This is something I'm already trying to keep in mind. For me, getting a PhD is about developing the proper skills to conduct top-notch research, but I know that a university wants results from me so they can say "hey, look at this great research we're supporting, come enroll here or give us money." But at the end of the day, if I'm not getting the skills I need just to give them more research, then the program isn't doing me any good.
Ow, my brain. But yeah, after reading the posts here, I just need to make a list of programming languages to get familiar with.
My view of the program is multi-faceted. On the one hand, yes, I want my research to benefit humanity in general; biochemistry involves VERY complex systems which control the fundamental operations of biology, which means there is the potential there for helping to improve a lot of people's lives. In fact, the fact that so much of the field is unexplored or explained is part of why it appeals to me so much; I like the fact that there is so much left to know, and that solving many of the problems there require multiple types of skills and lines of reasoning. However, I'm not going to lie and say my interest is selfless; potentially, I can make a very good living performing research I want to do anyway, so the whole thing is a confluence of goals.
So yeah, great info here, folks, thanks. At the very least, I'm already seeing a number of different topics I need to investigate or could get on top of already.
Sometimes... when I'm alone...
I can't stop looking at them.
Let 'em eat fucking pineapples!
http://matt.might.net/articles/phd-school-in-pictures/
I want to laugh but I want to cry, too.
During my postdoc, I learned that I had a fairly awesome professor, even though I didn't know it at that up until that point. I'm not the one to be using as a benchmark there. The only thing I would judge him poorly on is that he made networking a sink or swim type affair. You had to do it for yourself.
You made a comment that academics have a prejudice against industry. The reverse is far worse. Saying something is of "academic interest" is a backhanded way of saying it doesn't make money. Industrial research is research that makes money or advances the knowledge to the point where it can make money. I actually find the industry topics more interesting, because you are solving problems that mean the widgets can be sold. Then when I see widget in the store, I know that widget exists because I figured out how to make it functional. That satisfies me more than any publication ever did.
So go ahead and work late nights on YOUR research, on papers where you are an author, on presentations you'll be giving to people who might hire you. Don't be fooled into doing the same because your professor needs his glassware cleaned, or a class written. You'll be happier, graduate sooner, and have a better time in your PhD if you don't take anybodies nonsense.

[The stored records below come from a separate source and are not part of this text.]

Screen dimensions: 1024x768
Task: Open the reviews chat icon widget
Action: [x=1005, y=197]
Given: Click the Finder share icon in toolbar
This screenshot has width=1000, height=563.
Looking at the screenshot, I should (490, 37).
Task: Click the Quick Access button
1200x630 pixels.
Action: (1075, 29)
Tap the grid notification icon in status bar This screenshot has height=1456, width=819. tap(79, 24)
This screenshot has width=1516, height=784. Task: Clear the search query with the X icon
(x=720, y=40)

And, most importantly of all ONLY do a PhD if you actually want to do a PhD (unless it's a solid three year PhD program outside the US). If you are there as a path to something else, you will not survive. If you are there because you want to be, you'll have a blast and it wont seem like hard work at all. Certainly that was my experience in the UK.

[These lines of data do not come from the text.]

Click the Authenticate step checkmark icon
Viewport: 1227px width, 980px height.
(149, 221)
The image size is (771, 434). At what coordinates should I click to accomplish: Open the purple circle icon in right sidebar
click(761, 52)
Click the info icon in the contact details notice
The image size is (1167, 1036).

It has been my experience in Biotech that out of country PhDs are perceived as less prestigious, outside of a handful of top-tier schools. Part of this is because they are done so quickly, they end up compared to masters programs. I don't have any statistics on this however, just hiring committees that I have sat on and the opinions of various managers and professors.

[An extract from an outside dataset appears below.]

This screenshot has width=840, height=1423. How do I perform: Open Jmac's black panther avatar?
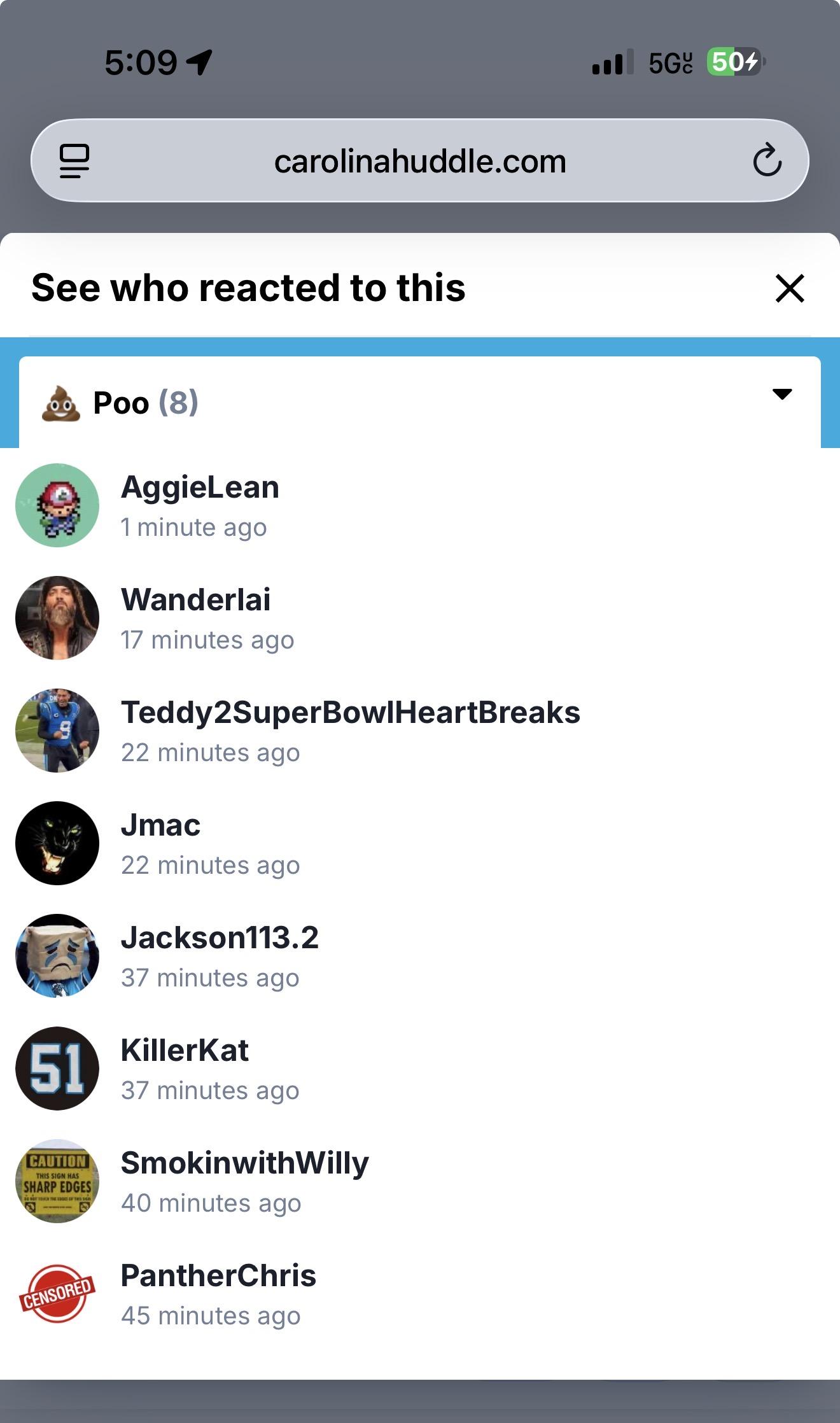coord(57,843)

I'm confused about what you say as "your research" vs. "your professor's research". I was never asked to do work where I wouldn't be part of the publication as a result. That said I completely agree that it's important to prioritize work that you value and on how you want your PhD to take shape.
(Some edits to change my word use. I don't want to come off as harsh against your experience, just provide the OP with some info)
I made that comment. I'll note that you were in an engineering program and not a science program I've worked in both types of labs and that really does make all the difference. For the record, I enjoyed the engineering lab approach more, both to performing research and obtaining funding.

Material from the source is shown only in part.